In an early episode in The Last Stop, a young man, newly discharged from the Soviet army visits his relatives and inquires about what has happened in the bucolic town during his absence, to which his extended family responds “Nothing happens here. We live.” Considered to be the first perestroika film, The Last Stop consists of a series of reunions with family and friends as he spends an aimless day attempting to readjust to his former life and assessing his future in his rural hometown where poverty, unemployment, drunkenness, and interminable boredom are endemic to the villagers’ way of life. Aprimov’s use of languid pacing, spare, natural landscapes, and dialogistic (and occasionally amusing) encounters invites comparison to the films of Abbas Kiarostami, but his sense of cultural intimacy for village life and affectionate concern for the limited opportunities of its inhabitants are distinctively native.

 

The Watchman (The Guard), 1989 (Beyzhan Aidkuluev)

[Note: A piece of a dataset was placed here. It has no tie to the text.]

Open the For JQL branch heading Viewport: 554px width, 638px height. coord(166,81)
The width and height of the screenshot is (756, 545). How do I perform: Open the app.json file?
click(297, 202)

Consisting of concentrated, visually striking, and evocative natural imagery, The Watchman is an indelible portrait of a robust, elderly, one-legged man as he traverses the austere, yet beautiful landscape of his quaint Kyrghyz village. Slightly reminiscent of Aleksandr Sokurov’s impressionistic and elegiac tone poems (particularly Oriental Elegy, but with less opacity and more instinctual cohesion), the film is a haunting and sublime meditation on natural communion, transience, and cultural extinction.

 

The Apple, 2003 (Abay Kulbaev)

The Apple is a charming and playfully ironic short film on a man (played by filmmaker Darezhan Omirbaev) casually picking berries on a hill who becomes drawn to the amusing sight of a young boy attempting to reach an apple that is tantalizingly just out of his reach.